Individual recipients pushing back are crucial. Tell your recipients and your 
own systems when they get it wrong. 


laura 



On 24 Apr 2019, at 12:38, Mike Hammett < mail...@ics-il.net > wrote: 


Most of the big mailers have those problems with low-volume senders. I doubt 
it'll ever be fixed. 




----- 
Mike Hammett 
Intelligent Computing Solutions 

Midwest Internet Exchange 

The Brothers WISP 

----- Original Message -----

From: "Paul Smith" < p...@pscs.co.uk > 
To: mailop@mailop.org 
Sent: Wednesday, April 24, 2019 3:40:29 AM 
Subject: Re: [mailop] The utility of spam folders 

On 24/04/2019 02:22, John Levine wrote: 
> 
> But the vast majority of people who would use a system like that would 
> be spammers to try to get their unwanted mail delivered. That's never 
> going to happen. 

The thing is that Microsoft have the SDNS system already. 

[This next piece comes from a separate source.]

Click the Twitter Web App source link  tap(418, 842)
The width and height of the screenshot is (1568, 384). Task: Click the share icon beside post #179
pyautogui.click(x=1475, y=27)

But for small senders it's of limited use. 

The '100 messages a day' threshold they have means that small senders 
get zero information from it. We have multiple smarthosts which send 
several thousand messages a day, but because they send <100 to Microsoft 
email addresses, they're not listed. 

I've had cases where their 'View IP Status' shows no problems, but some 
of our IP addresses are blocked. Even the next day it shows no problems, 
so if it's meant to show the previous day's status, it's still not 
showing it. 

Occasionally we have had IP addresses shown up as blocked on 'View IP 
Status', but it shows no reason or information to help get it unblocked 
- so it tells us nothing we didn't already know. 

If something showed a basic reason for blocking - "too much reported 
spam", "IP reputation" etc, then it would at least give a bit of help. 

We've had IP addresses show as 'green' on their 'View Data' list for 
days, and then suddenly be blocked, and we have no idea why (they 
weren't sending spam - we log all the messages sent) and no useful way 
to get them unblocked. 

> Outlook has no idea who you are, and they have no way to tell you from 
> any other mailer whose mail they're not delivering. 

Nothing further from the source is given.